The Irishman's Trojan horses have proved to be extremely intelligent and adaptable creatures. O´Brien seems to have found the ideal solution for the city storehouse in Jena. He can install his self-sufficient micromodules in the preserved half-timber house (built in 1385, extended in 1435) without changing the physical substance of the building. His information implants even have their own air conditioning and heating system, which means that there is no need for extensive technical or structural changes to the old storehouse. The similarity to the development of the historic building is striking: the rear extension of the half-timbered storehouse has one heated room, the so-called Bohlenraum: a house in a house. In O´Brien's new wooden rooms will be used for exhibitions on the city, its history and institutions. And instead of the lost facade, an autonomous, two-layer hologram facade will beam the contents of the city storehouse to the passer's by on the market square and reflect the history of the city famous for its glass and optical products. That would no longer be a small project.

Text: Ira Mazzoni
Translation to English: Brendan Bleheen
Deutsche Bauzeitung db November 2002-12-02

Bildunterschriften:

1 Each visitor can piece together their own image of Kästner from letters, newspaper extracts and photographs.

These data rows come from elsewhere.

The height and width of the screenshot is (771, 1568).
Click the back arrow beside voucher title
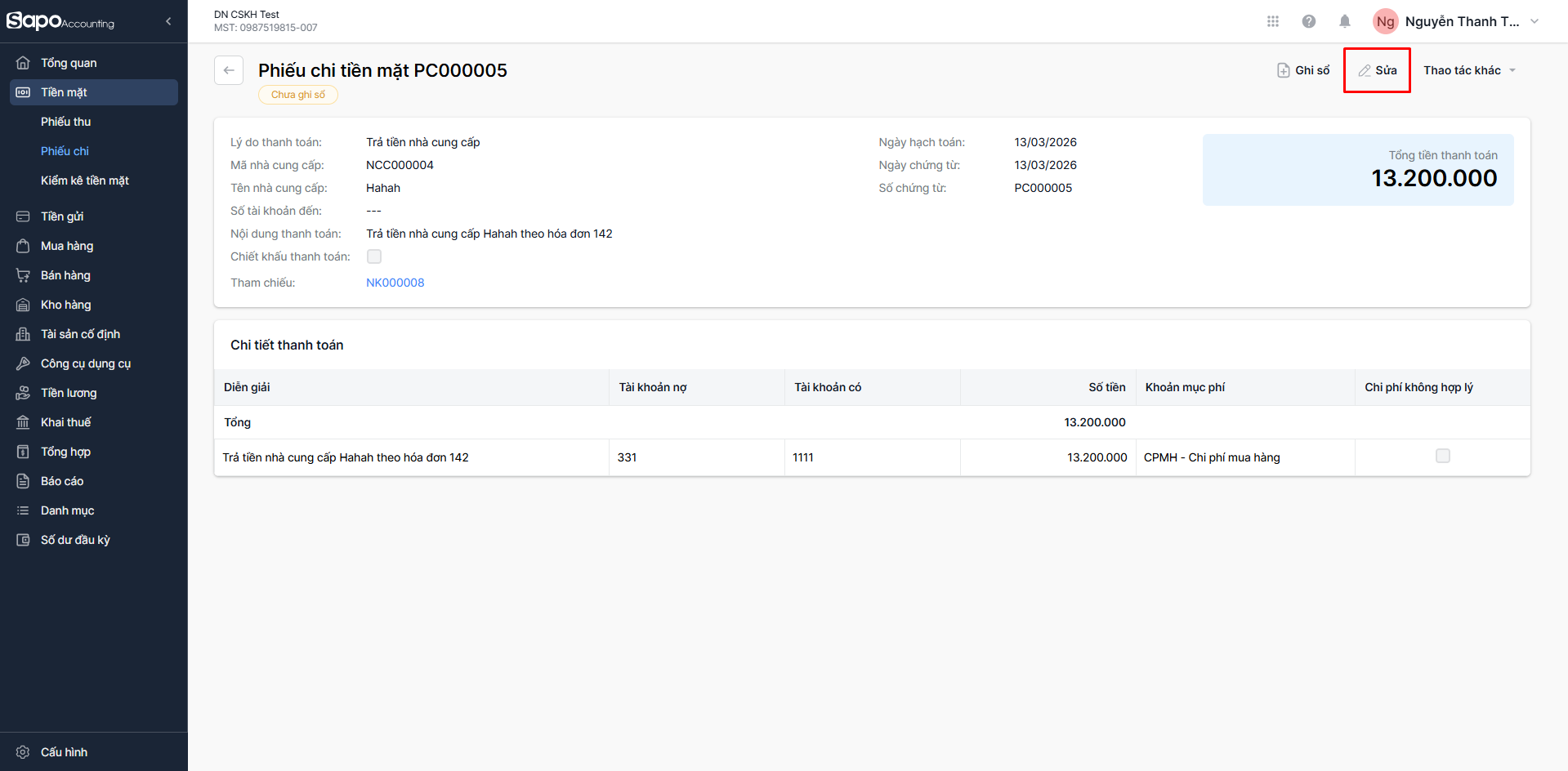229,70
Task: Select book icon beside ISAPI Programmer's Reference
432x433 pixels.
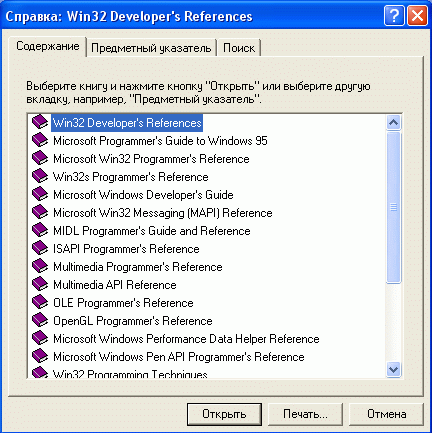Action: point(40,248)
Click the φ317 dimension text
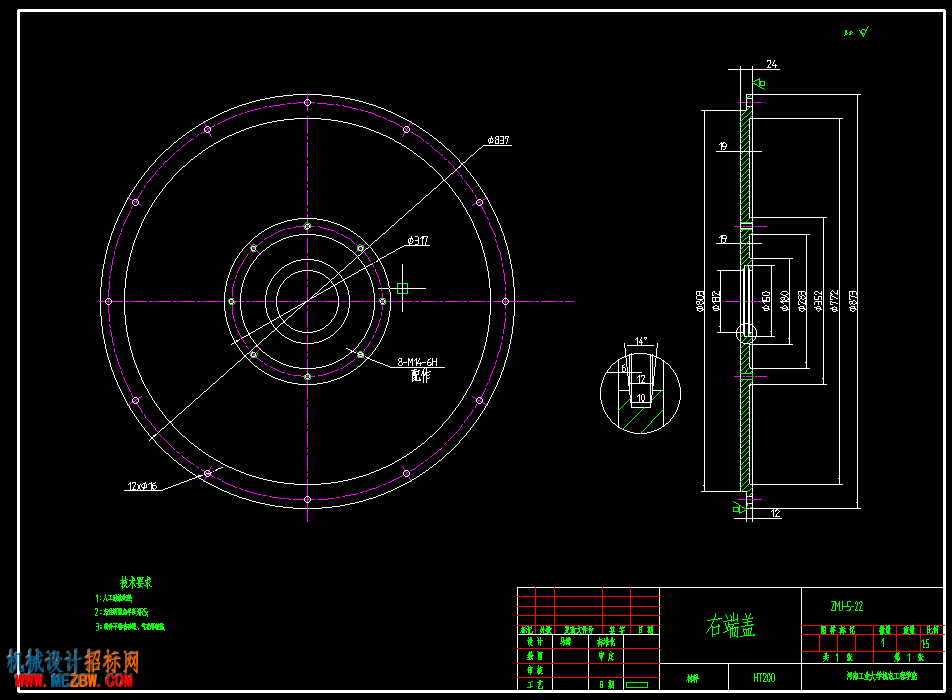Image resolution: width=952 pixels, height=700 pixels. 418,241
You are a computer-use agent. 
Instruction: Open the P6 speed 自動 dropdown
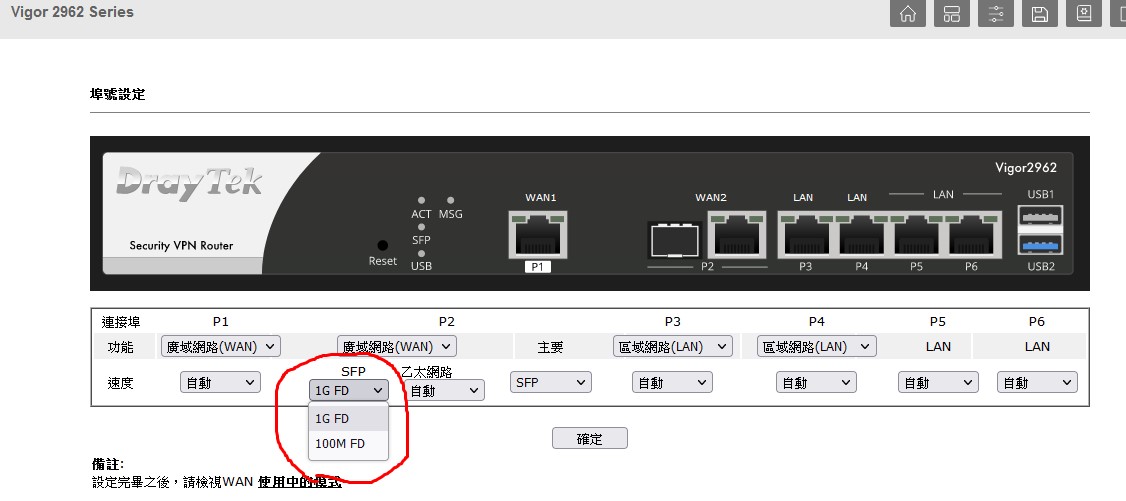coord(1037,382)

2 There are "clues" to Kästner's life and work in every drawer.

3 The multimedia nucleus with its columns (currently six) is constantly in motion by day.

4 The modules can be closed to form a self-sufficient little house in the evenings.

5 Ground plan of Villa Augustin with the exhibition room.

6 The nucleus will one day be surrounded by thirteen columns.

7 The folding chairs are an invitation to the reader to sit down and browse at their leisure.

8 The largest exhibits are the hat, coat and typewriter of the world famous author.

9,10 Expert craftsmanship: All details, including the lighting were designed by the architect, with the able assistance of the Deutsche Werkstätten Hellerau workshop.

11 "Instruction manual" for the museum

12 When visitors the coloured drawers, they run the risk of losing track of time.

13,14 For the architect, Ruairí O'Brien, there is no distinction between disciplines. As an all-rounder he initiated the micro open-air museum in Johannstadt in Dresden to the memory of one of the last cast concrete slab factories of the GDR.

15 Designed for the Summer of Culture in Schwerin: The microlight machine, where light is performed instead of theatre as was the case in its historical precursor, the Thespis cart.